Gold medals in the 1951 and 1962 Asian Games, and a highly merited fourth place in the 1956 Melbourne Olympics did not come by fluke: they were hard-earned and reflected a level that could aspire to compete regularly at the global level.
In fact in 1950, Wikipedia records, the national team were put directly into the World Cup tournament in Brazil after all other Asian teams had withdrawn, but India refused because of the high cost of travel among other things. While most European and Latin American countries were obviously still superior, the difference was not so stark. Ironically, when India is poised to become an economic super-power, the fall in football standards has been so steep that playing in the World Cup is out of the question. The country currently stands at 158 (out of 203) in the Fifa rankings which tells is eloquent testimony to how little has been done to arrest the decline in the past 5-6 decades. It’s not that the office-bearers of the AIFF did not have noble intentions. But that is never enough to achieve success. But rather than lament at what might have been, I think it is more pertinent to see what Indian football can be in the future. The recently forged alliance between Reliance-IMG and the AIFF could be a game-changer, but we’ll have to wait and see how this story unfolds.

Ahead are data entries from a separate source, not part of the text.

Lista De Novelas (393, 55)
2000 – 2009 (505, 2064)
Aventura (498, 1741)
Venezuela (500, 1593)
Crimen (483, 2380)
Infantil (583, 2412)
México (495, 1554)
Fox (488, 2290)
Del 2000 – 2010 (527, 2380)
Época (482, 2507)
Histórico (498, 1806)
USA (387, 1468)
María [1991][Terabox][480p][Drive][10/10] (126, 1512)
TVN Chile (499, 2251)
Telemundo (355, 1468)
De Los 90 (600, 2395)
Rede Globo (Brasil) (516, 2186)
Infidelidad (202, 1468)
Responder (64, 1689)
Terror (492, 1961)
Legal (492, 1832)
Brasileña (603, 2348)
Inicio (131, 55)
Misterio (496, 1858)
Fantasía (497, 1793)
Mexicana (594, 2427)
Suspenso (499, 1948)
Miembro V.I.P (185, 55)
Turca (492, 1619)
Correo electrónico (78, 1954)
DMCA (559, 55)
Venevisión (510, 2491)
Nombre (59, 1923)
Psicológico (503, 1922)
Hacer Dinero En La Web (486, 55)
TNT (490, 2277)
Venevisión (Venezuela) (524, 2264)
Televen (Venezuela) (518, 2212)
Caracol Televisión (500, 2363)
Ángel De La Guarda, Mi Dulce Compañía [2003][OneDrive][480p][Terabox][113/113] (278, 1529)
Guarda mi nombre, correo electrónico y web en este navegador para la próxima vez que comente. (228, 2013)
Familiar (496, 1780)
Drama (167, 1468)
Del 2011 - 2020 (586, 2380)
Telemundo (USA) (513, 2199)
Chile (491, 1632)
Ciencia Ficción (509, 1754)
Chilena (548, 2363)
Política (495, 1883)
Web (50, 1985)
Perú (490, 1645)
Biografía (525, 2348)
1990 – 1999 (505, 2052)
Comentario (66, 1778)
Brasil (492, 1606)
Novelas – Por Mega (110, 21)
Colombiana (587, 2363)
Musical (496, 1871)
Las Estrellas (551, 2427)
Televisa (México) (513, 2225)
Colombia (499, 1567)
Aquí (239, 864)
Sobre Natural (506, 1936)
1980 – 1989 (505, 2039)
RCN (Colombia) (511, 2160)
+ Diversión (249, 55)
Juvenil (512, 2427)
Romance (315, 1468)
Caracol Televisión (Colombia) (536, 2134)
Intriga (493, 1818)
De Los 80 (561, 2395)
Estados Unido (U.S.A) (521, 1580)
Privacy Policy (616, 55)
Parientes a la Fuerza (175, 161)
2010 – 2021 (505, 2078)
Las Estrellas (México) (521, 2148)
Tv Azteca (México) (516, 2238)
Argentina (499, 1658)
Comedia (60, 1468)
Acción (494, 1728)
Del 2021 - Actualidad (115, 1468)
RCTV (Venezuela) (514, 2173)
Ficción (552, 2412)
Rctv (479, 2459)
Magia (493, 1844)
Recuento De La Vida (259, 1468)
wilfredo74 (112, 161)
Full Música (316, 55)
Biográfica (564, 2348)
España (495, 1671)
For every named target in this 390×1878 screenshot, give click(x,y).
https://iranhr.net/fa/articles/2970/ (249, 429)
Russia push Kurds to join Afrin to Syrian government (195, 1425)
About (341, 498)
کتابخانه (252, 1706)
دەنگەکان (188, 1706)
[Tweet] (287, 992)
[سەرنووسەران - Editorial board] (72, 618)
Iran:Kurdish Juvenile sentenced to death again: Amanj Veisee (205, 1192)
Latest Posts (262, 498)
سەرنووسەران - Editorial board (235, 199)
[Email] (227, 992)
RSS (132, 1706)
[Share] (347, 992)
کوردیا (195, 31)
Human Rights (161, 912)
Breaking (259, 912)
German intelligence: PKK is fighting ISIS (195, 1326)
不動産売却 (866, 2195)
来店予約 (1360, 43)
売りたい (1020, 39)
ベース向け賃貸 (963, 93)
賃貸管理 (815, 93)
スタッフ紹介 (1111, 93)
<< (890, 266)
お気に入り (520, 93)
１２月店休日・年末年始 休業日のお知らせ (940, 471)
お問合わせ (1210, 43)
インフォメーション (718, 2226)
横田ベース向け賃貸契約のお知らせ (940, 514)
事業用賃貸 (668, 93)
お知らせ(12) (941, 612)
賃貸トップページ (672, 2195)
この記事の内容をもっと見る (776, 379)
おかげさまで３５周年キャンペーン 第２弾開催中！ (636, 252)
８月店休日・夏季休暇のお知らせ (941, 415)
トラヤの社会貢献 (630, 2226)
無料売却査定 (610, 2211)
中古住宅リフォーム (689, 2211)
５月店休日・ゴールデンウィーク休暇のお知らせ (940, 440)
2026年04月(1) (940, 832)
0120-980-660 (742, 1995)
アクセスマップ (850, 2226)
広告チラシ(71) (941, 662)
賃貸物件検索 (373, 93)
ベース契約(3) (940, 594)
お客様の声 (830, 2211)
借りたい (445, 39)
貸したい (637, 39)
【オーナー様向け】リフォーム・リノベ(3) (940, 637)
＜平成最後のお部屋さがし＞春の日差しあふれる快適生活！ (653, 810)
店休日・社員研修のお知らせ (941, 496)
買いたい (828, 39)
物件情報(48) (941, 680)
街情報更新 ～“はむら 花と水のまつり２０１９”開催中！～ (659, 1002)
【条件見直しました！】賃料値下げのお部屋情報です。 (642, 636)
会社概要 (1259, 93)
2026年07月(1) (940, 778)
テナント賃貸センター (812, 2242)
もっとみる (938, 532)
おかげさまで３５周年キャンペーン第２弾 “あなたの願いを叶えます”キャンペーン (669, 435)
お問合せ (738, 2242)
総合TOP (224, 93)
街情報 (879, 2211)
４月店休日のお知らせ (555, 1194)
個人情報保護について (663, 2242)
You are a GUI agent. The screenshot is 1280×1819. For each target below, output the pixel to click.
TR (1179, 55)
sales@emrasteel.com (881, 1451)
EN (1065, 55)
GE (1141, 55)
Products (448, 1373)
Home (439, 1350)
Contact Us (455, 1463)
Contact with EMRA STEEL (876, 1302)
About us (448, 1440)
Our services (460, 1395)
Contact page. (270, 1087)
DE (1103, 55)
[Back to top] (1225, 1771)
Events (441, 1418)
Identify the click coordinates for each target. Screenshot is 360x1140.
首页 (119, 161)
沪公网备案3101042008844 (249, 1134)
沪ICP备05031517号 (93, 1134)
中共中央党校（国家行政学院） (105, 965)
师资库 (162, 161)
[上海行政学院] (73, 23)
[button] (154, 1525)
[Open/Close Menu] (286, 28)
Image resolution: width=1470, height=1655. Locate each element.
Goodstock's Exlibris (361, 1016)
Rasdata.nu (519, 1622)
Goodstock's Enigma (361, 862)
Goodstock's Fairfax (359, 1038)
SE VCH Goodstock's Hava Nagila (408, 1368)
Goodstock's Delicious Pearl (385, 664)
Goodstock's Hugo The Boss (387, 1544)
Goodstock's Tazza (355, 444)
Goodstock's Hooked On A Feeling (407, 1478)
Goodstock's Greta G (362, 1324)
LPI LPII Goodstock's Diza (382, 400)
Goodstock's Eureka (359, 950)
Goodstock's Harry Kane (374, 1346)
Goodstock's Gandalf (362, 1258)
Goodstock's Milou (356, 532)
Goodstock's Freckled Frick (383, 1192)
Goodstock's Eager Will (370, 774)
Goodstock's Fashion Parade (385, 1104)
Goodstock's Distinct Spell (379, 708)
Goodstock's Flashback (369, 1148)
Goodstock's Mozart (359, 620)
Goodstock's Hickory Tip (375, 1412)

Can football rival cricket in popularity in India? On the face of it, this seems a pipe-dream. Yet there are encouraging signs. The EPL and other international tournaments are followed with great passion, albeit in major metros. But Bill Adams, the British coach who runs an academy, also says that interest in the junior ranks is growing rapidly across cross-sections of Indian society.
Baichung, India’s most capped player as also the highest goal-scorer, is one of those who believes that better facilities and marketing will help overcome several hurdles, but that the message of football will have to penetrate deep into the Indian consciousness — especially amongst the young — if India are to become a football power.
It is foolish to believe that India can play in the World Cup this decade, but there are some — among them a very hopeful Baichung — who believe it is possible by 2022; and on merit, not as host country. For that to happen, the AIFF will have to play a more proactive role than it has done yet.